Plusieurs personnes comparaissent mercredi devant la justice française après des expéditions punitives suscitées par des rumeurs infondées contre des Roms en région parisienne, une flambée de violence qui a suscité la panique dans la communauté Rom et a été condamnée par le gouvernement.

Trois adultes doivent être jugés dans l'après-midi, en comparution immédiate, à Bobigny, au nord-est de Paris, pour des faits de violence et rébellion. Un mineur va être présenté à un juge des enfants.

Tous sont soupçonnés d'avoir participé lundi soir à une expédition punitive à Clichy-sous-Bois, près de Bobigny, contre des Roms désignés par des rumeurs comme responsables de tentatives d'enlèvements d'enfants ou adolescents.

Des messages alarmants sur les réseaux sociaux avaient évoqué ces tentatives présumées par des personnes circulant en camionnette blanche dans la région parisienne.
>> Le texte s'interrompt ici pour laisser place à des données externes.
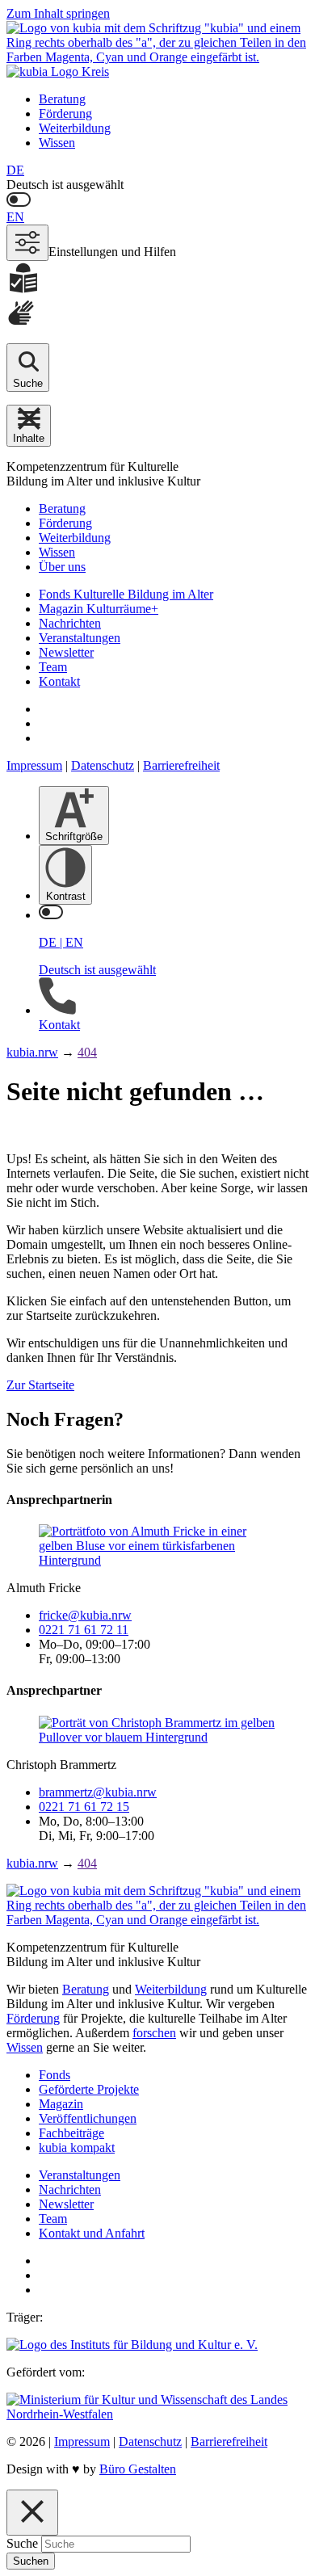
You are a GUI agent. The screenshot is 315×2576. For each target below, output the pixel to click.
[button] (28, 426)
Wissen (57, 142)
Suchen (30, 2561)
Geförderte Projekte (89, 2089)
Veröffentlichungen (87, 2118)
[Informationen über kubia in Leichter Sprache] (157, 279)
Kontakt (59, 681)
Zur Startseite (40, 1385)
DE (15, 170)
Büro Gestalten (137, 2469)
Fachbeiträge (71, 2133)
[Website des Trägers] (132, 2344)
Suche (22, 2543)
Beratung (62, 99)
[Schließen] (32, 2513)
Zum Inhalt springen (58, 13)
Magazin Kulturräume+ (98, 609)
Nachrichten (70, 623)
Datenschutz (102, 765)
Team (53, 667)
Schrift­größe (74, 836)
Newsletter (66, 652)
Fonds (54, 2075)
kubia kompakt (77, 2147)
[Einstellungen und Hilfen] (27, 243)
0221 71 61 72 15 (84, 1806)
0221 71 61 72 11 (83, 1630)
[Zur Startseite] (157, 50)
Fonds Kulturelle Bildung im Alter (126, 594)
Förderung (65, 113)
Le parquet de Bobigny (région parisienne) a annoncé mardi le placement en garde à vue de 19 personnes (17 majeurs et deux mineurs) «pour des faits de violences volontaires, dégradations par incendie et participation avec arme à un attroupement survenus dans la soirée du 25 mars».

Selon une source policière, une vingtaine de personnes ont essayé de s'introduire dans un pavillon à Clichy-sous-Bois (près de Bobigny) occupé par des Roms, qui ont dû se réfugier dans un magasin de bricolage situé non loin.
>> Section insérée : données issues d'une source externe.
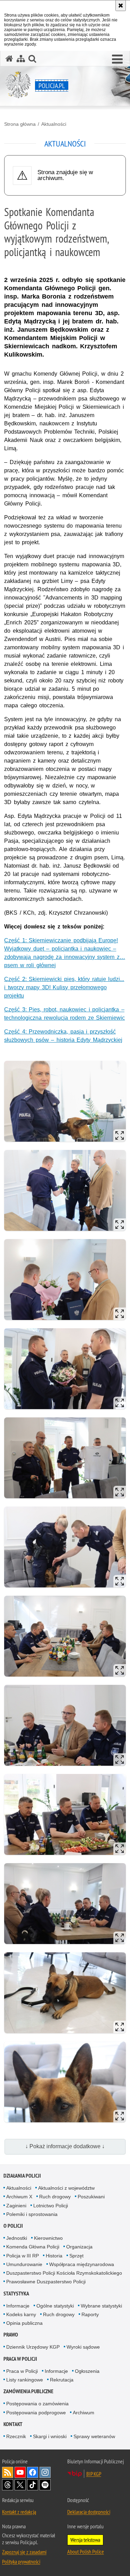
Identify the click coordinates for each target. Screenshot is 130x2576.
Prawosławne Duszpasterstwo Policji (46, 2281)
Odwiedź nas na (20, 2472)
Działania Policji (22, 2175)
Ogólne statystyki (55, 2306)
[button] (117, 59)
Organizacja (79, 2246)
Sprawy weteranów (94, 2436)
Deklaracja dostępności (88, 2511)
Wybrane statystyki (101, 2306)
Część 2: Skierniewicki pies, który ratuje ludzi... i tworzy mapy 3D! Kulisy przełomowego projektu (64, 987)
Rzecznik (16, 2436)
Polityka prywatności (21, 2561)
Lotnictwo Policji (50, 2205)
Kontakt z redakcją (19, 2511)
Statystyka (16, 2293)
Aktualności (53, 124)
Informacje (17, 2306)
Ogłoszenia (87, 2371)
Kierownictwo (48, 2238)
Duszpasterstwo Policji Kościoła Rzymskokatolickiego (64, 2273)
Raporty (90, 2314)
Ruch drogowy (55, 2196)
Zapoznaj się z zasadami (24, 2551)
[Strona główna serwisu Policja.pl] (9, 58)
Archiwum (83, 2412)
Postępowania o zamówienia (37, 2403)
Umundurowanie (24, 2264)
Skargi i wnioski (50, 2436)
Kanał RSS (7, 2472)
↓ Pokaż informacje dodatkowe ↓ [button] (65, 2146)
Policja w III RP (22, 2255)
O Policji (13, 2225)
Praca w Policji (20, 2358)
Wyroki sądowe (83, 2347)
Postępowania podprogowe (36, 2412)
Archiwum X (19, 2196)
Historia (54, 2255)
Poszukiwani (91, 2196)
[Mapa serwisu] (21, 58)
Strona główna (20, 124)
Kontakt (13, 2424)
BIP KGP (93, 2473)
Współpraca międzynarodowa (81, 2264)
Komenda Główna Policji (32, 2246)
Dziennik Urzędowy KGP (33, 2347)
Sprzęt (76, 2255)
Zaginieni (16, 2205)
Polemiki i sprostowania (32, 2214)
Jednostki (16, 2238)
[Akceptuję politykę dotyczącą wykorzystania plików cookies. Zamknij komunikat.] (120, 5)
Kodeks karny (21, 2314)
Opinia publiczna (24, 2323)
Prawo (10, 2334)
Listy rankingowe (24, 2379)
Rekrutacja (61, 2379)
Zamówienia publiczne (28, 2391)
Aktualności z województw (66, 2188)
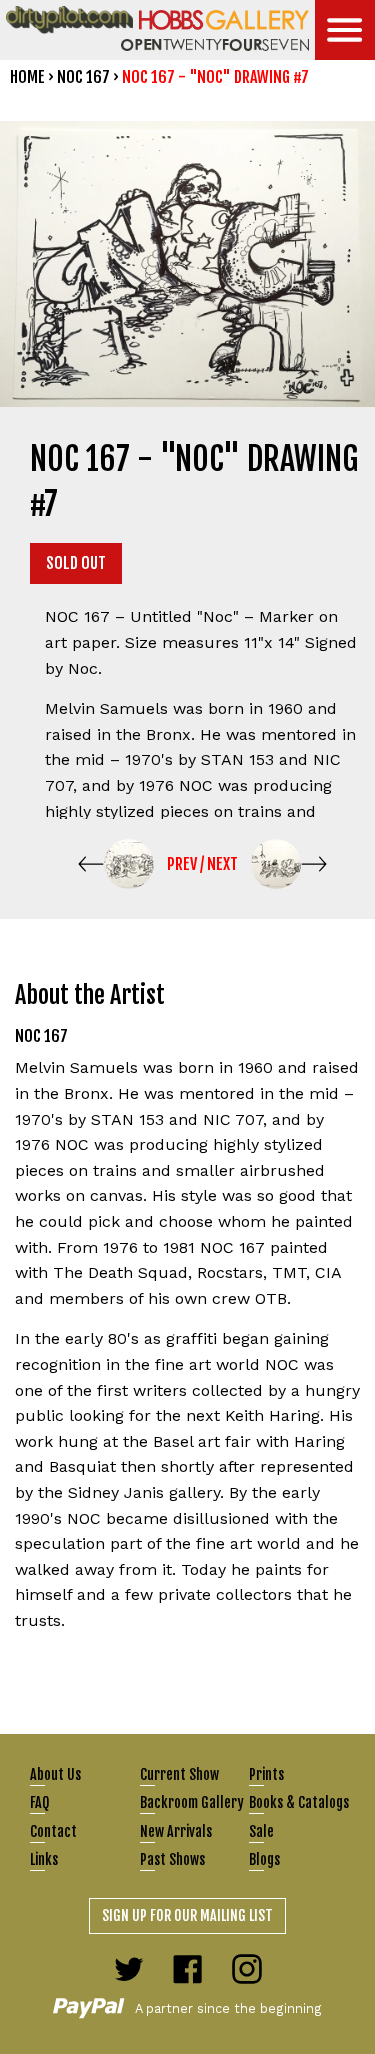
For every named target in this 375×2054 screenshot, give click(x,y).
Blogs (264, 1859)
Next (222, 864)
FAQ (39, 1802)
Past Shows (172, 1859)
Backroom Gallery (192, 1802)
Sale (261, 1831)
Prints (266, 1774)
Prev (182, 864)
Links (44, 1859)
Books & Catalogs (299, 1802)
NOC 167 (83, 77)
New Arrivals (176, 1831)
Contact (53, 1831)
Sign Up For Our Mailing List (187, 1915)
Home (27, 77)
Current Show (179, 1774)
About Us (55, 1774)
Onze personnes étaient toujours en garde à vue mercredi pour d'autres violences survenues le même soir à Bobigny, a précisé une source judiciaire.  
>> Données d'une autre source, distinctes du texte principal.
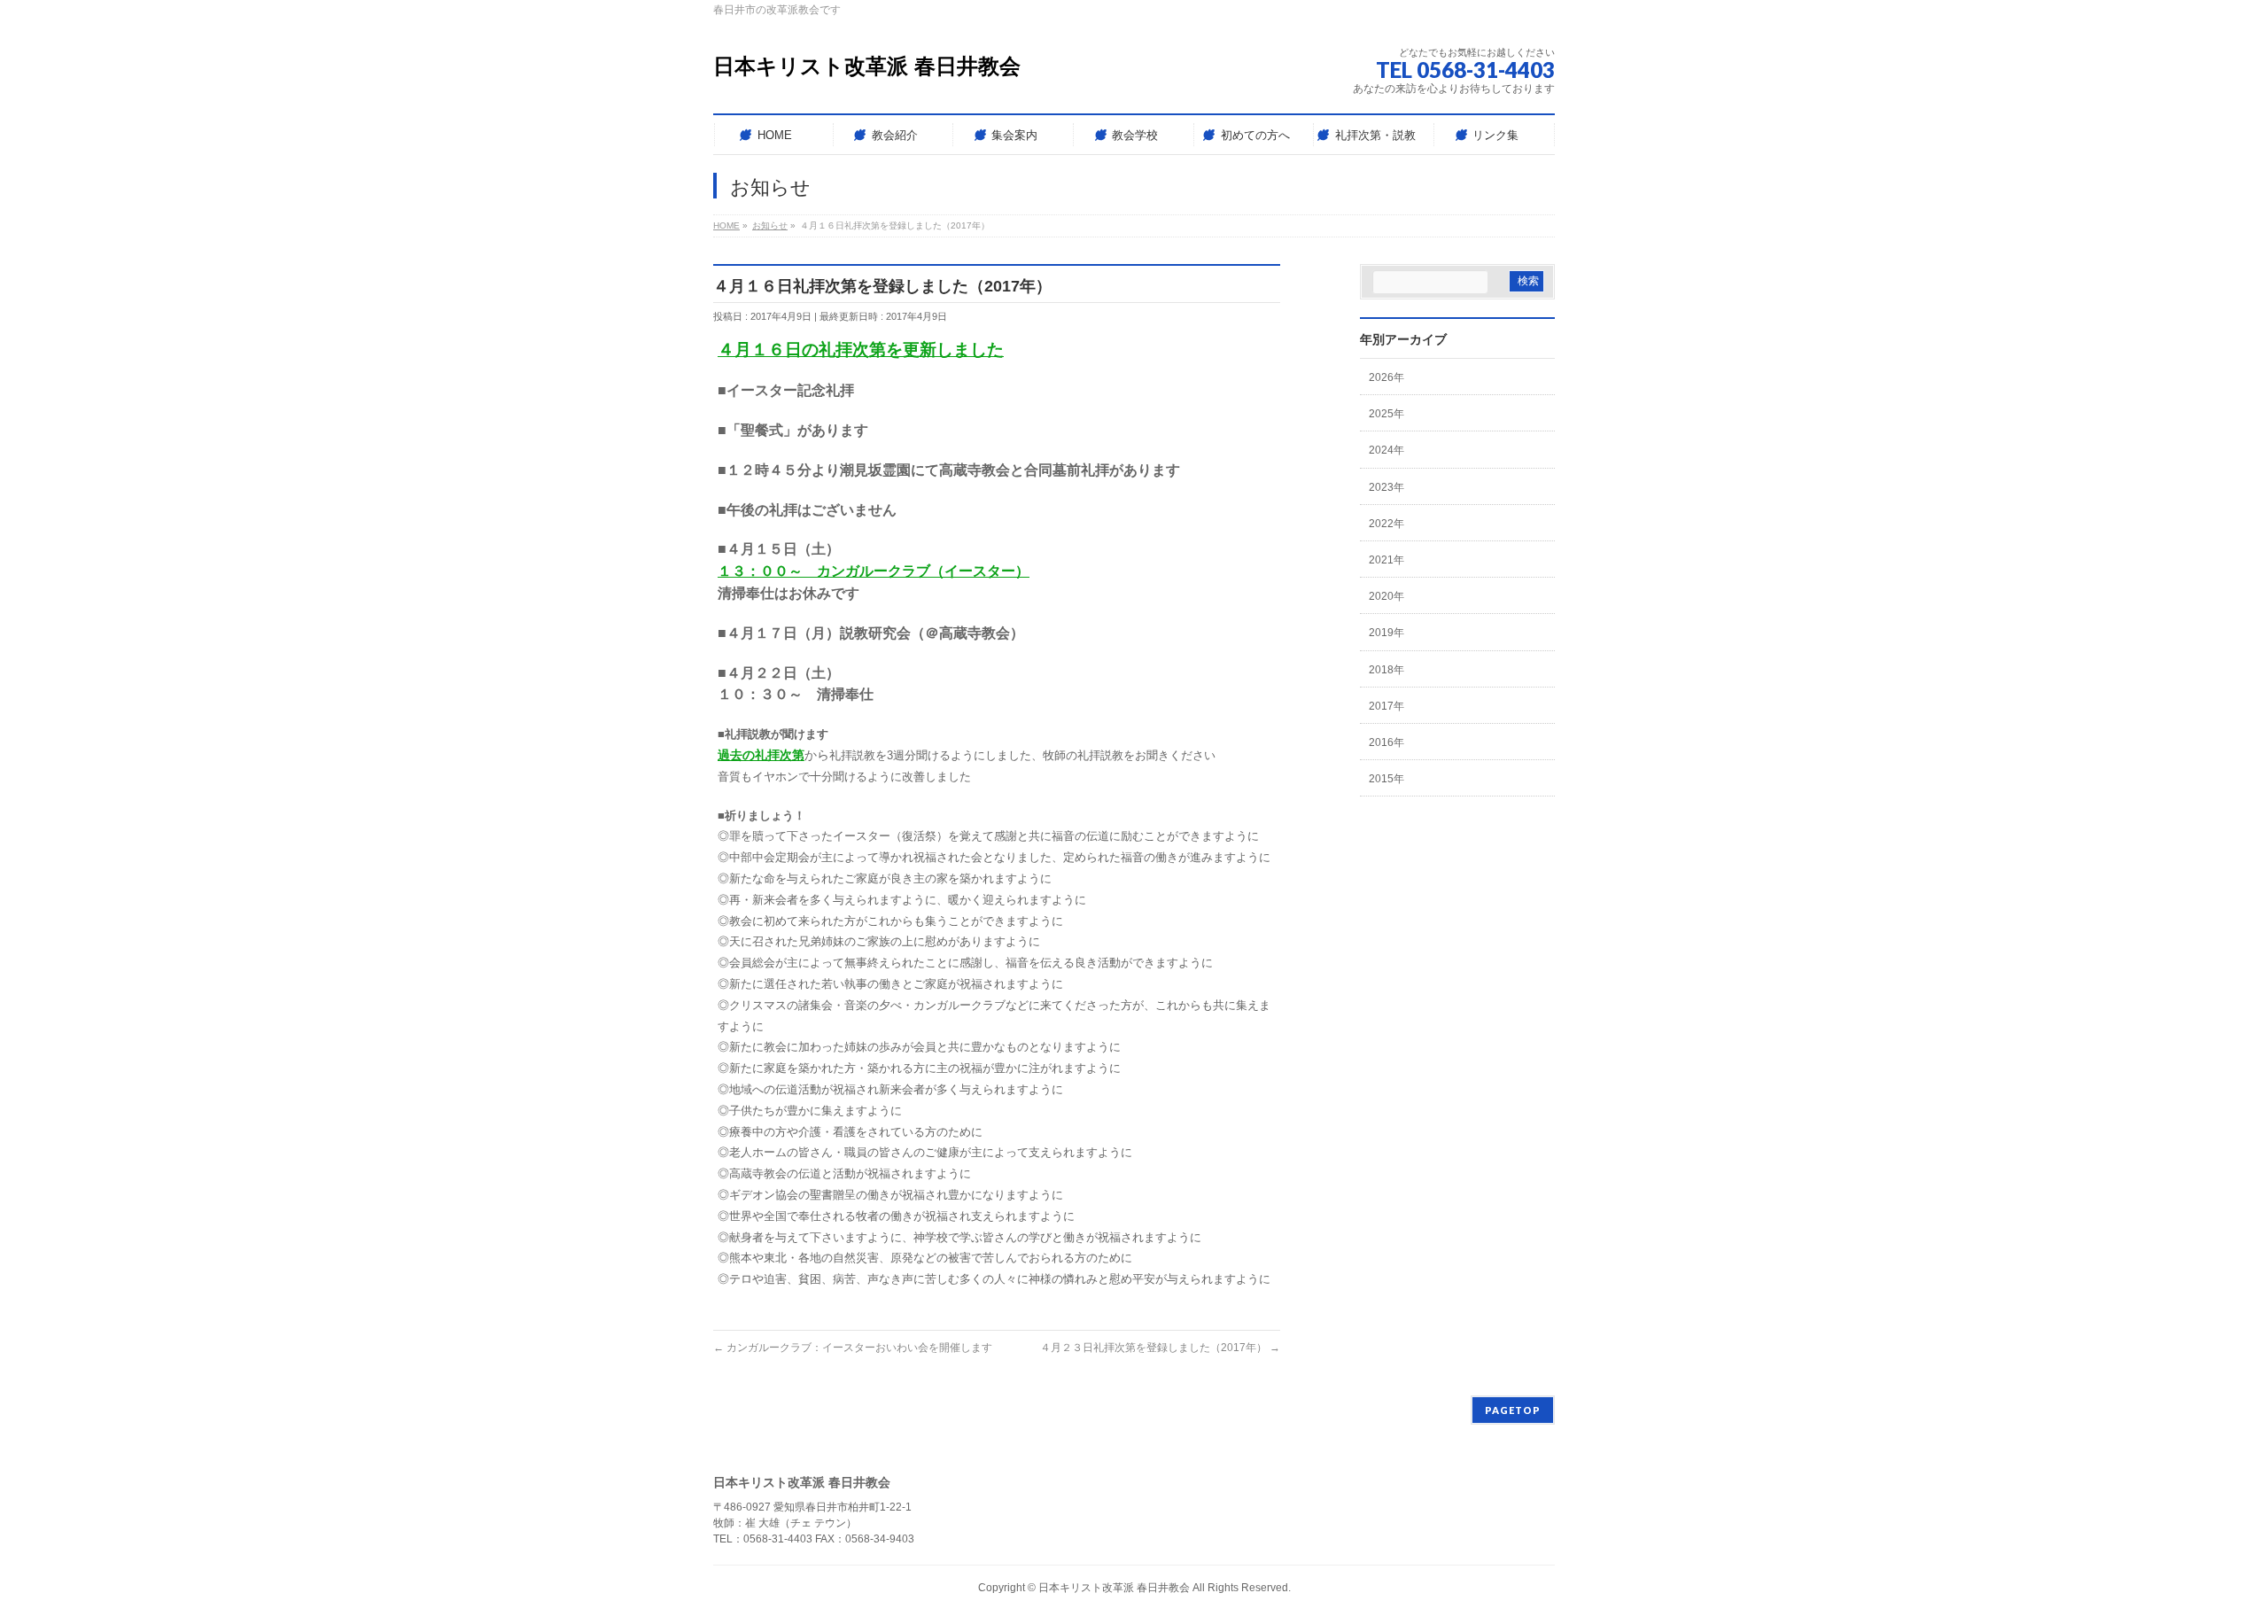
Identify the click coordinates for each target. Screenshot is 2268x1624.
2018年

Cette fois, une cinquantaine de personnes armées de couteaux et de bâtons s'en sont prises à des Roms installés au bord d'une route nationale. Des camionnettes ont été incendiées, selon cette même source. D'autres rixes ont éclaté plus tard dans la soirée à Bobigny.  

Quatre Roms, arrêtés alors qu'ils étaient «armés de bâtons pour se défendre», ont quant à eux été relâchés mardi, selon une source policière.

«Ils avaient des cocktails Molotov et nous jetaient des cailloux. Ils voulaient nous tuer», a raconté Georgi, un homme d'une soixantaine d'années habitant dans le bidonville rom de Bobigny attaqué lundi soir.

«Depuis, on a peur tout le temps. On ne dort plus, on monte la garde», selon un autre homme, Georghe Marcus, un des 150 Roms venus de Roumanie, de Serbie ou de Moldavie qui vivent dans la misère sur ce terrain au bord d'un canal.

Ces événements sont «la démonstration de la nécessité absolue de lutter contre les "fake news"», a déclaré mercredi matin le porte-parole du gouvernement Benjamin Griveaux, dénonçant les «dérives absolument inacceptables».  

«Protéger les Roms»

Mi-mars, une vingtaine de jeunes avaient déjà pris à partie les deux occupants d'une camionnette blanche, qui ont été légèrement blessés à Colombes, au nord-ouest de Paris.

En Seine-Saint-Denis, «la rumeur part de fausses déclarations» dans un commissariat, a indiqué un policier, selon lequel, dans ce contexte, les 34 camps roms du département «seront sécurisés de nuit».

Le parquet de Bobigny a indiqué n'être saisi «à cette heure, d'aucune enquête pour des faits d'enlèvement de mineurs par des personnes de la communauté Rom».  

La région parisienne n'est pas la seule région concernée. Des rumeurs d'enlèvements «à l'aide d'une camionnette blanche ou bleue» dans le Nord ont ainsi été relayées en janvier, et démenties quelques jours plus tard par les autorités du département.

Le collectif national droits de l'Homme (CNDH) Romeurope, qui rassemble 48 associations, déplore que « les personnes qui vivent en bidonvilles et/ou qui conduisent une camionnette [...] n'osent souvent plus en sortir pour poursuivre leurs activités habituelles ».

« Les familles doivent cesser de vivre dans la terreur », ajoute le collectif, qui appelle les pouvoirs publics à « agir fortement pour protéger les personnes concernées ».

Mardi soir, des associations de défense des Roms avaient déjà dénoncé le retour d'un «racisme séculaire».

Anina Ciuciu, de la Voix des Roms, a «appelé l'État à protéger les Roms, aujourd'hui terrorisés». «Ce sont aussi des enfants de la République», a lancé cette jeune avocate.

En Inde, des rumeurs propagées via la messagerie WhatsApp autour de la prétendue présence de ravisseurs d'enfants ont coûté l'an dernier la vie à au moins 25 personnes dans des lynchages par la foule.